In production, it can sometimes be difficult to deploy a spaCy-based solution that requires pasting a for loop each time you want to iterate over the results. Usually, you want to automate certain tasks so that when a match is found, some event occurs in your code. The PhraseMatcher allows you to pass an extra argument to your patterns: on_match. This keyword argument will take a function which will receive four arguments from the PhraseMatcher: matcher (the PhraseMatcher), doc (the doc container that the PhraseMatcher just passed over), id, and matches (the resulting matches from the PhraseMatcher).

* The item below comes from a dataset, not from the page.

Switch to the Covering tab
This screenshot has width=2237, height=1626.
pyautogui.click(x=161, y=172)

Let’s create a basic function that will iterate over each match and print off the match, its label, and the sentence in which it was found.

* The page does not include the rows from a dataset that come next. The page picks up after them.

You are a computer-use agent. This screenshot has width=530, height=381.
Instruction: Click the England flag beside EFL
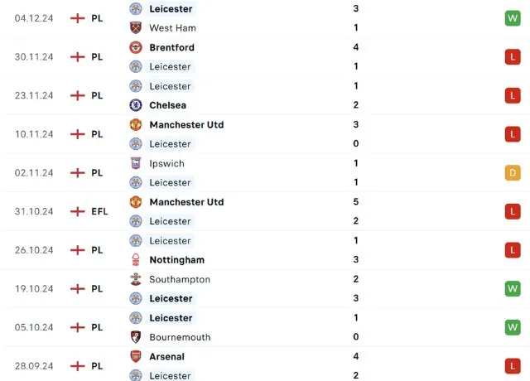[x=78, y=211]
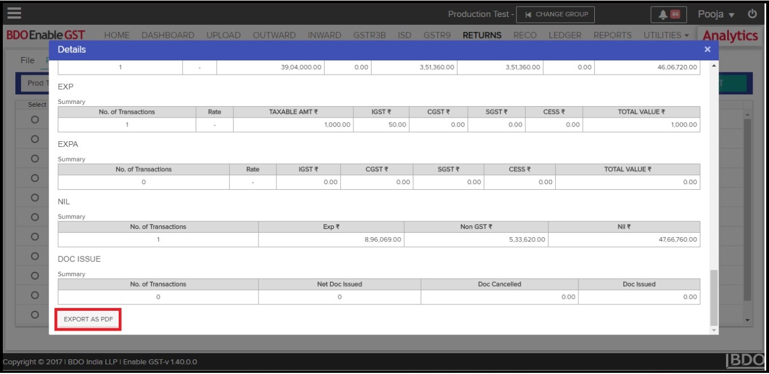This screenshot has width=769, height=374.
Task: Select the last radio button in Select column
Action: (35, 315)
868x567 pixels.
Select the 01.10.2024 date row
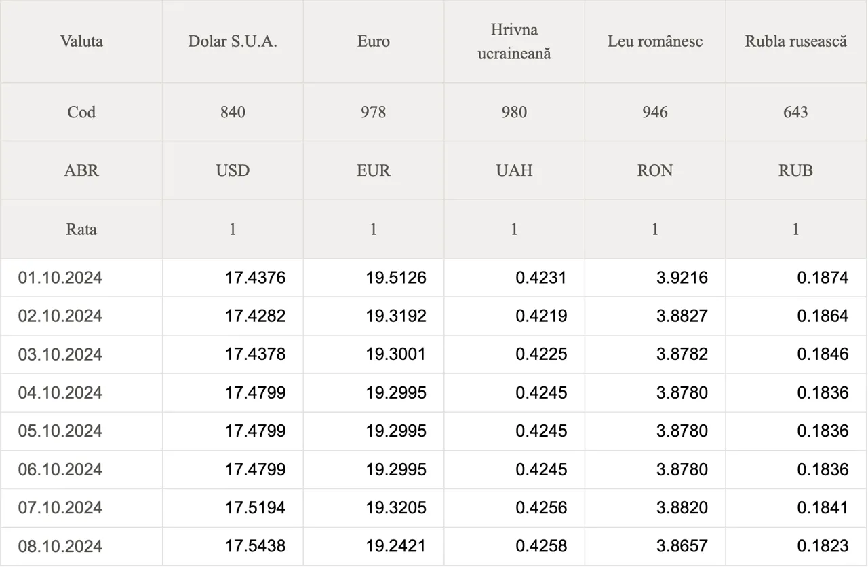[434, 278]
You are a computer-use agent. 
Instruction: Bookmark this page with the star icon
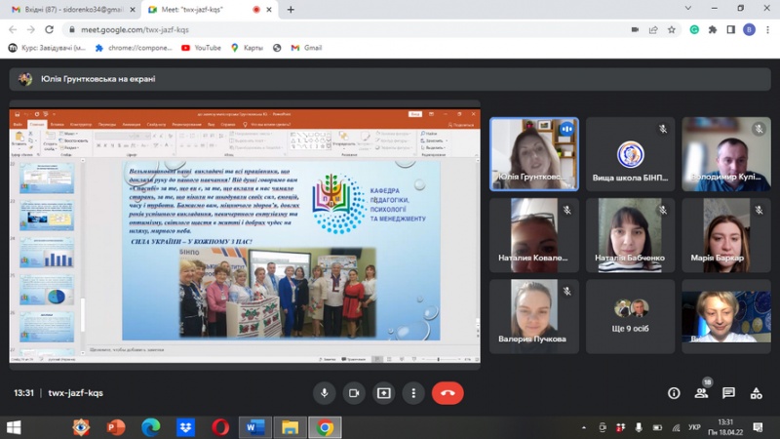(672, 29)
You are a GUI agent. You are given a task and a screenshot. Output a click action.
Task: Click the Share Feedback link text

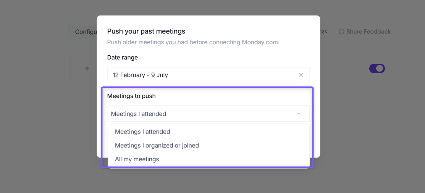(368, 32)
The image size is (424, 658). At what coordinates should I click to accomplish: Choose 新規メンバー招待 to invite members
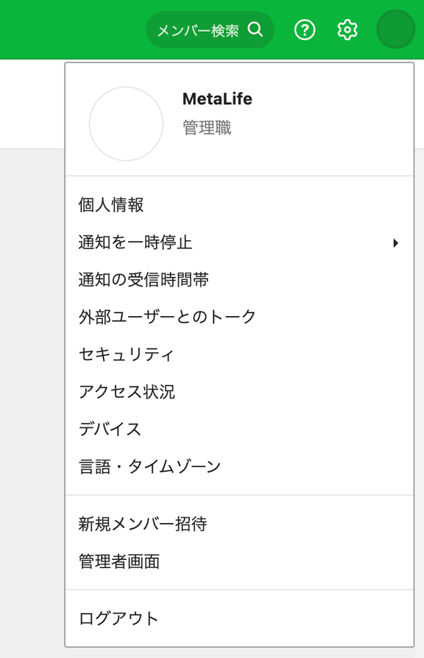[x=239, y=524]
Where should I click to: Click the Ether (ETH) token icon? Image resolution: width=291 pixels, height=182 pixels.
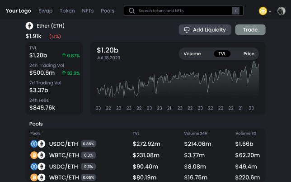tap(29, 26)
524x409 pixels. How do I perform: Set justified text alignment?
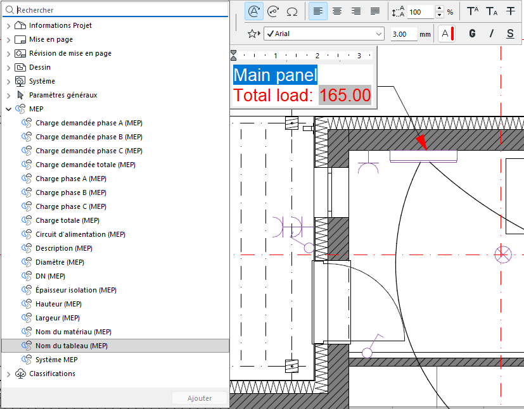pyautogui.click(x=375, y=11)
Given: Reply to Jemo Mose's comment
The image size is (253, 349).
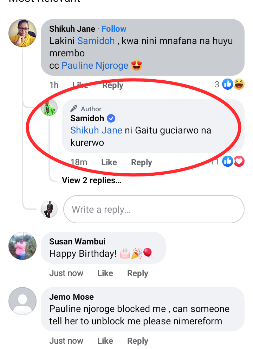Looking at the screenshot, I should coord(138,341).
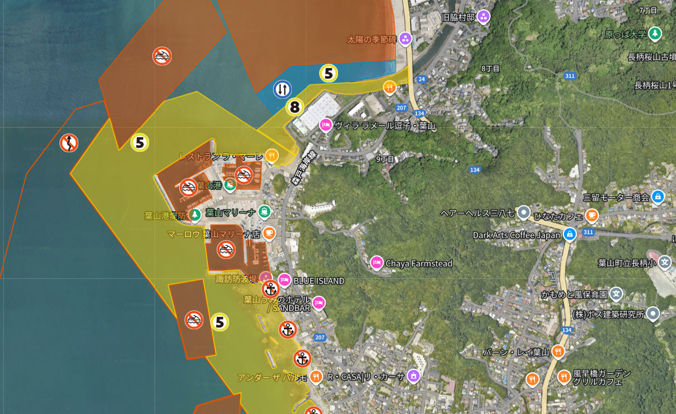Click the 葉山マリーナ marina pin

(x=263, y=212)
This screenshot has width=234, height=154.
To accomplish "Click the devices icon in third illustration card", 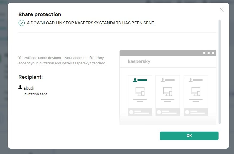I will tap(196, 92).
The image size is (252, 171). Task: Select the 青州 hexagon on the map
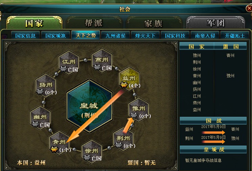[59, 143]
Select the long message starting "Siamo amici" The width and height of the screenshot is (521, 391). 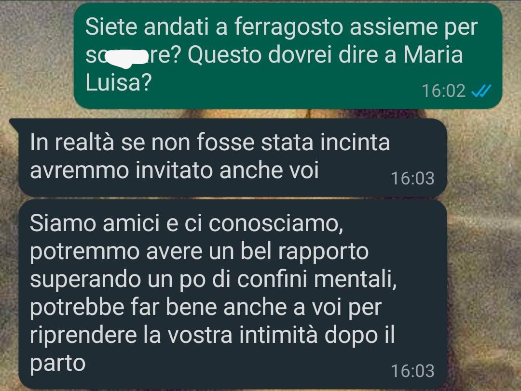233,294
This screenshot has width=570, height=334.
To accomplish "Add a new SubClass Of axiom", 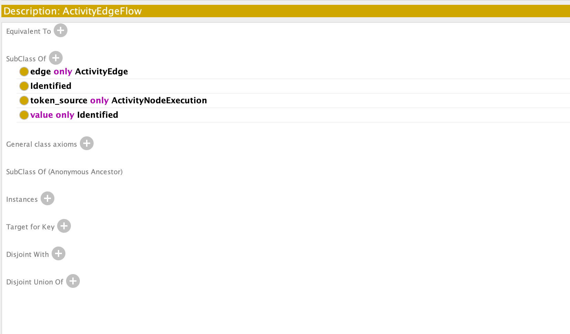I will 55,58.
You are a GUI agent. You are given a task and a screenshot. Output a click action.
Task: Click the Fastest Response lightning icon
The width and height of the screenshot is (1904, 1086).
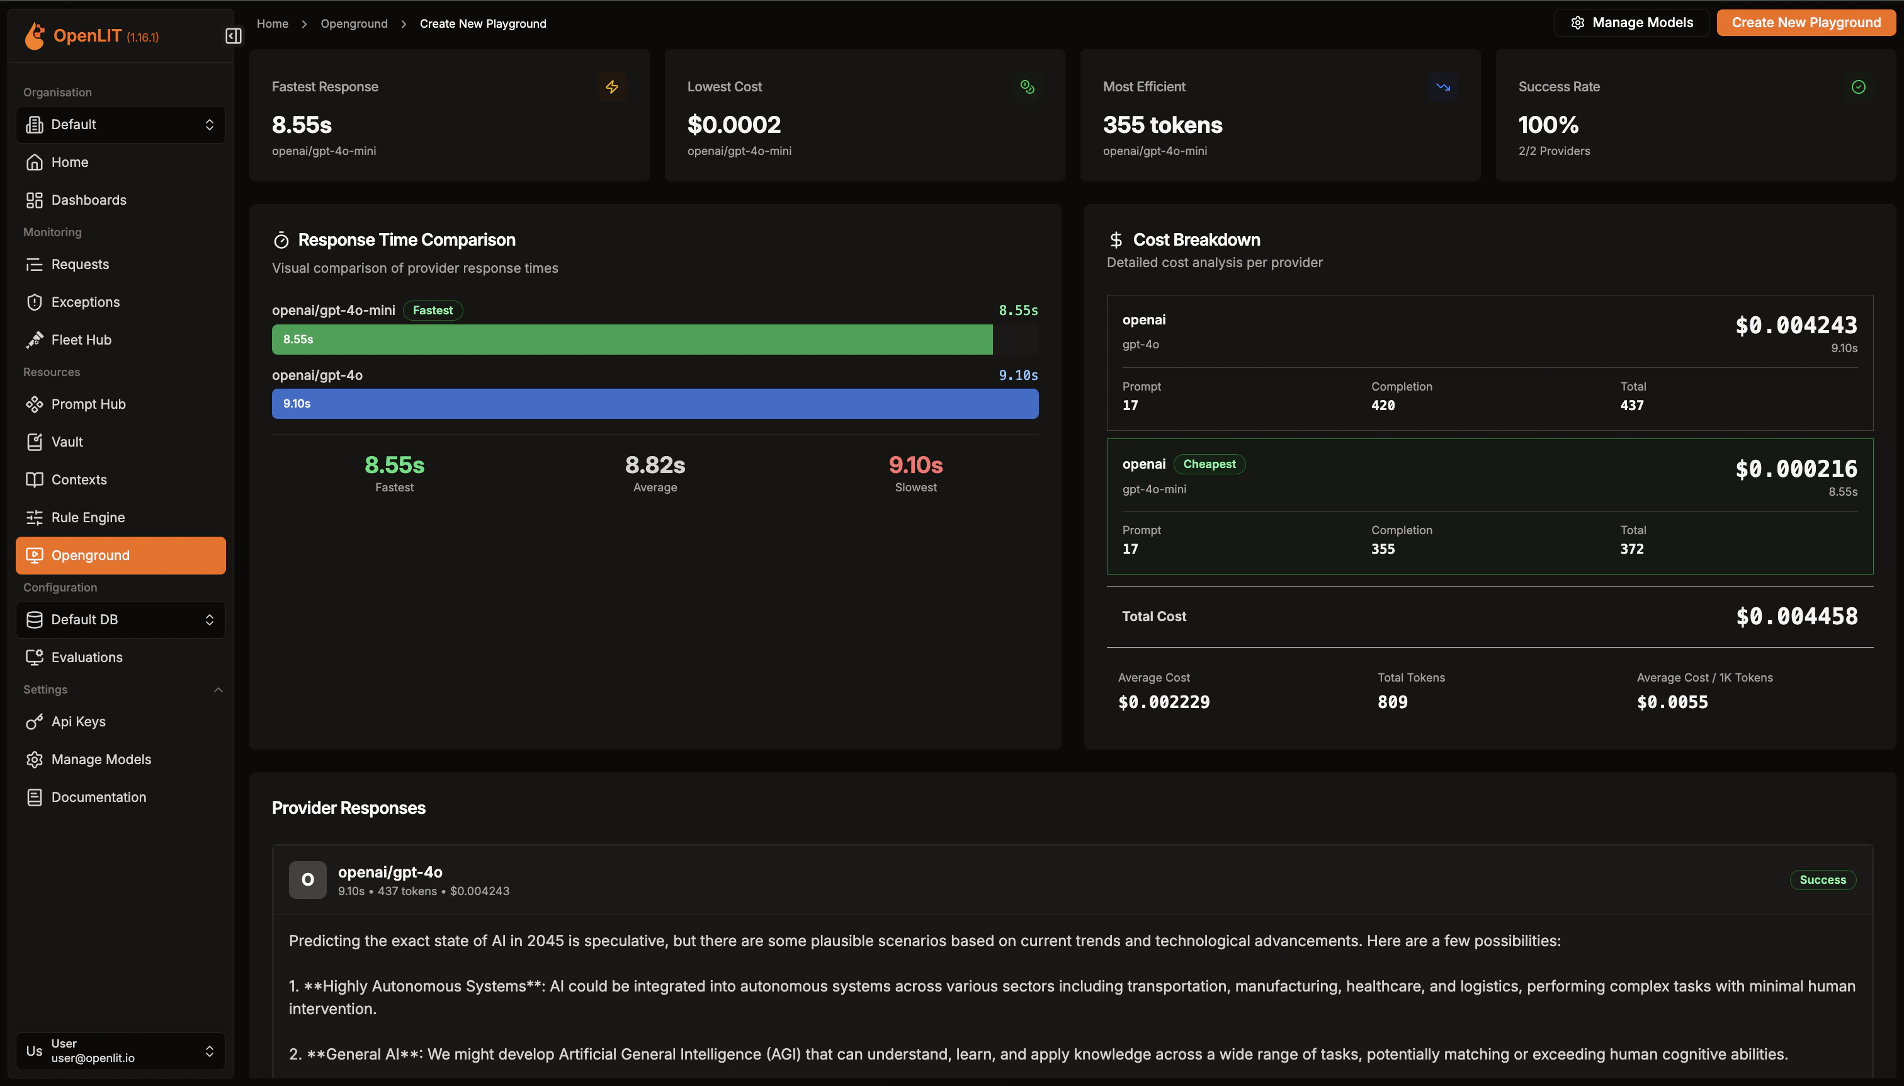pos(611,87)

def on_match(matcher, doc, id, matches):
    for match in matches:
        lexeme, start, end = match
        print(nlp.vocab[lexeme].text, doc[start:end])
        print(f"Sentence: {doc[start].sent}")

Just as before, we will create our PhraseMatcher.

matcher = PhraseMatcher(nlp.vocab, attr="LOWER")

This time, however, when we add our patterns to the PhraseMatcher, we will also add the keyword argument on_match that will point to the above function.

matcher.add("HARRY_POTTER", [nlp("Harry Potter")], on_match=on_match)

All that is left to do is then create the Doc container from the text and then run the PhraseMatcher over the Doc container.

doc = nlp(text)
matches = matcher(doc)
HARRY_POTTER Harry Potter
Sentence: Harry Potter was the main character in the book.

Just like the PhraseMatcher, the Matcher also can take the on_match keyword argument.